Tratto da “Il Conciliatore”, giugno 1963

La recente epistola pontificia ha suscitato molti commenti che, significativamente, non sono stati negativi anche in ambienti «progressistici». L’impressione avutane da chi abbia un orientamento tradizionale e di Destra è però alquanto diversa, e questo documento sembra aggiungersi a varie altre testimonianze che inducono a chiedere fino a che punto l’indirizzo più recente di alcuni rappresentanti della Chiesa sia tale da contribuire efficacemente ad una difesa di valori veramente superiori.

La celebre statua bronzea di San Pietro ex cathedra collocata nella Basilica di S. Pietro in Vaticano, attribuita ad Arnolfo di Cambio (XIII sec.)

L’enciclica tratta una quantità di argomenti. Per dichiarazione esplicita del suo autore, la parte più estesa di essa si basa su princìpi della legge o diritto «naturale»; così, a parte il fatto che di tale diritto non è stata mai data una definizione univoca, che il suo concetto è anzi mutato assai nel corso dei tempi, per questa trattazione non può essere rivendicata la validità dogmatica ex cathedra, dal punto di vista teologico essa rientra nel campo dell’opinabile. Comunque, i nostri rilievi si limiteranno a uno o due punti particolari aventi attinenza col solo campo politico-sociale.

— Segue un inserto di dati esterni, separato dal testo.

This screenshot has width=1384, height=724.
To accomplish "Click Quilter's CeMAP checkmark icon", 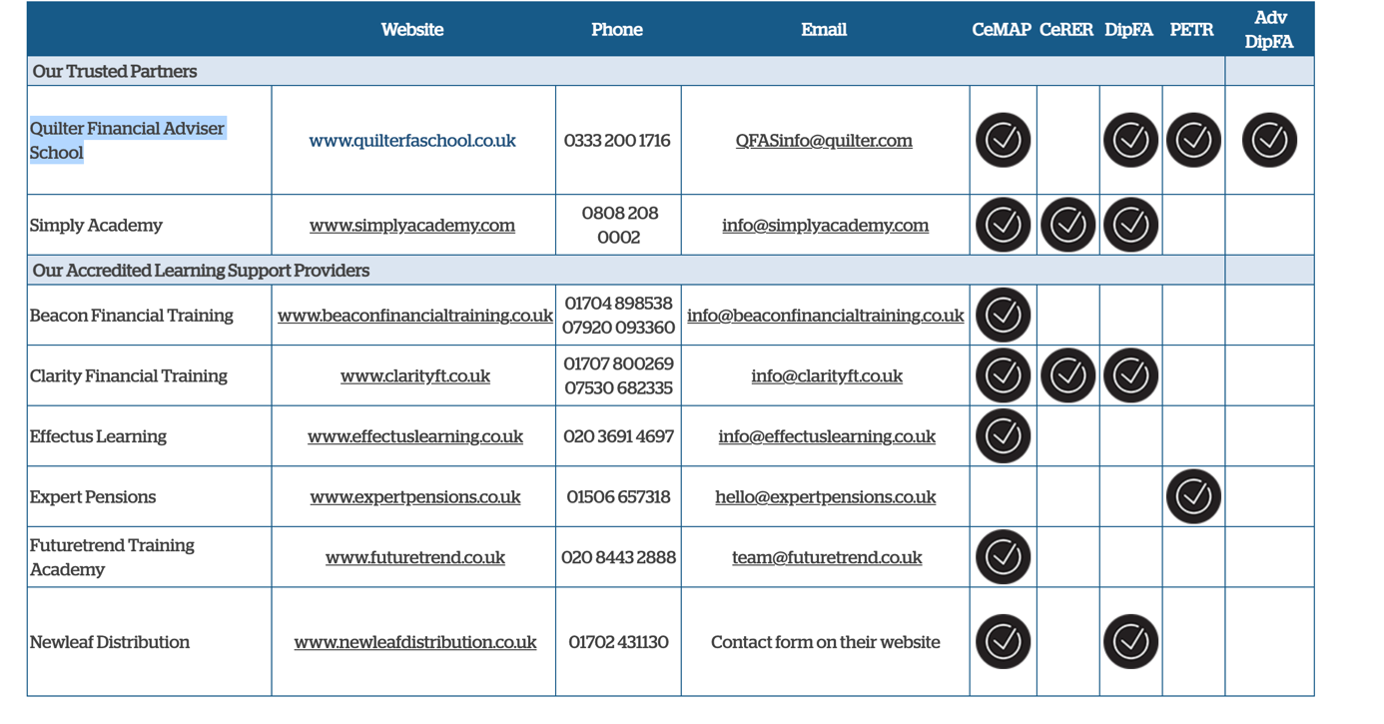I will click(x=1002, y=140).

Anzitutto va indicato un equivoco quando nell’enciclica si dà una interpretazione positiva, in senso progressistico, ai «segni dei tempi» con riferimento ai «valori della personalità umana». La difesa di questi valori, tema costante degli scrittori e dei sociologi cattolici, per noi è ovvia. Ma ritenere che il proprio della Civiltà e della società di oggi sia la realizzazione crescente di tali valori, tanto da dare implicitamente all’una e all’altra una superiorità rispetto a precedenti epoche, è possibile solo se va a confondere la personalità con la contraffazione di essa, con l’individuo. L’individuo, non la persona, nei tempi ultimi è venuto in primo piano, con rivendicazioni spesso equivalenti a vere usurpazioni e prevaricazioni. Non è l’uomo che ha un volto e un valore distinto, una differenziata dignità, ma è, in grandissima misura, l’uomo-massa, quello che, come disse l’Ortega y Gasset, è caratterizzato non solo dall’essere volgare, ma anche dall’affermare e dall’imporre la propria volgarità. Questo è il vero «segno dei tempi».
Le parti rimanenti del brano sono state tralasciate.